Comment décririez-vous votre griffe?
Bohème-rock! Quant à la cliente de Rebecca Minkoff, j’ai l’habitude de la qualifier d’urbaine romantique. Le style de la marque oscille entre la Californie d’où je viens, avec sa douceur et son attitude relaxe, et New York où j’habite, avec des éléments «durs». Dans cette optique, on a tendance à assortir une robe fluide avec une veste ou des bottines en cuir.

Si on ne devait acquérir qu’un sac parmi votre collection, quel serait-il?
Je dirais le mini M.A.C. (Morning After Clutch) parce qu’on peut le porter autant en bandoulière qu’en sac à main ou en pochette, et qu’il existe en de nombreuses couleurs différentes. Et puis, bien sûr, le premier sac que j’ai lancé aura toujours une place spéciale dans mon cœur…

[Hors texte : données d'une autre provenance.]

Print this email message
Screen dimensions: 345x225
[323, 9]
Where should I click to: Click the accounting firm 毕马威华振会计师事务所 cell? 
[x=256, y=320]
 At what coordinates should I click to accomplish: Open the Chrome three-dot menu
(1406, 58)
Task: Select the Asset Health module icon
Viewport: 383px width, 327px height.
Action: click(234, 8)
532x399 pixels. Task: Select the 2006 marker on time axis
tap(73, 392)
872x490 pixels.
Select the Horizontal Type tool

C’est le Morning After Bag (littéralement «sac du lendemain matin»)! Pourquoi l’avoir appelé comme ça?
Je trouvais ça drôle! Les femmes ont tellement d’expériences avec leur sac, qui les accompagne dans les moments-clés de leur vie. En tant que New-Yorkaise, on aspire à sortir toute la nuit et à avoir une vie semblable aux héroïnes de la série Sex and the City. J’ai créé un sac assez large pour pouvoir y ranger ses chaussures de soirée et ses essentiels nécessaires pour pouvoir aller au bureau le lendemain matin d’une rencontre impromptue. À l’époque, on glissait une carte dans certains de nos sacs sur laquelle était imprimée la photo d’un homme — l’acteur Gore Vidal jeune — et un numéro de téléphone. Si on l’appelait, on tombait sur une boîte vocale qui redirigeait vers notre site Internet. Le logo de Rebecca Minkoff avait beau être estampillé sur le papier, on recevait des messages orageux d’époux qui se croyaient trompés. Inutile de dire qu’on a dû arrêter cette stratégie de pub! (rires)

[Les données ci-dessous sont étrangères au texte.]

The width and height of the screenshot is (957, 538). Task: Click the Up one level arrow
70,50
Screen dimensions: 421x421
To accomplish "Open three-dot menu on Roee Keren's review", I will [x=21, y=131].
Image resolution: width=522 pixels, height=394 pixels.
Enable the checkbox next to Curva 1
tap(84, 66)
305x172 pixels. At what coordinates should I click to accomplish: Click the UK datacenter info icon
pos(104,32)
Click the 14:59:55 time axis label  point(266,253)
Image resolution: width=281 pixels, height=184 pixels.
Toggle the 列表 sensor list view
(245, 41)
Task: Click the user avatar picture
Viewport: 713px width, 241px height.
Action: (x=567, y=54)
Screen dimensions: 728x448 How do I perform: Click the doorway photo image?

Vous avez fait le choix d’étendre votre ligne de sacs aux vêtements et à d’autres accessoires. Pourquoi?
On a vu pas mal de griffes cataloguées comme vendant exclusivement des sacs et disparaître pendant la crise financière de 2008. On s’est dit que ce serait plus sain pour notre entreprise d’accroître notre marché pour devenir une marque lifestyle à part entière, qui offre aussi bien des chaussures que des robes ou des bijoux. Et puis, à la base, j’ai une formation en confection de vêtements!

Avec leurs miroirs intelligents et leur mur digital, les boutiques de Rebecca Minkoff ont fait le saut technologique. Quelle future voyez-vous pour le prêt-à-porter?
Je pense que de plus en plus de magasins vont adopter la technologie, non pas de façon tape-à-l’œil, mais pour mieux servir les clients et la marque. On recueille tellement de donnés en sachant les pièces que chaque cliente prend en cabine, ce qui ne fonctionne pas, ce qu’elle agence ensemble… Imaginez ce qu’un grand magasin pourrait collecter comme information! Par ailleurs, la réalité virtuelle risque de bientôt faire partie du quotidien. On pourra magasiner en pyjama, dans notre salon, il suffira d’enfiler une paire de lunettes. Je n’aime pas cette l’idée, mais je continue d’entendre que ça s’en vient.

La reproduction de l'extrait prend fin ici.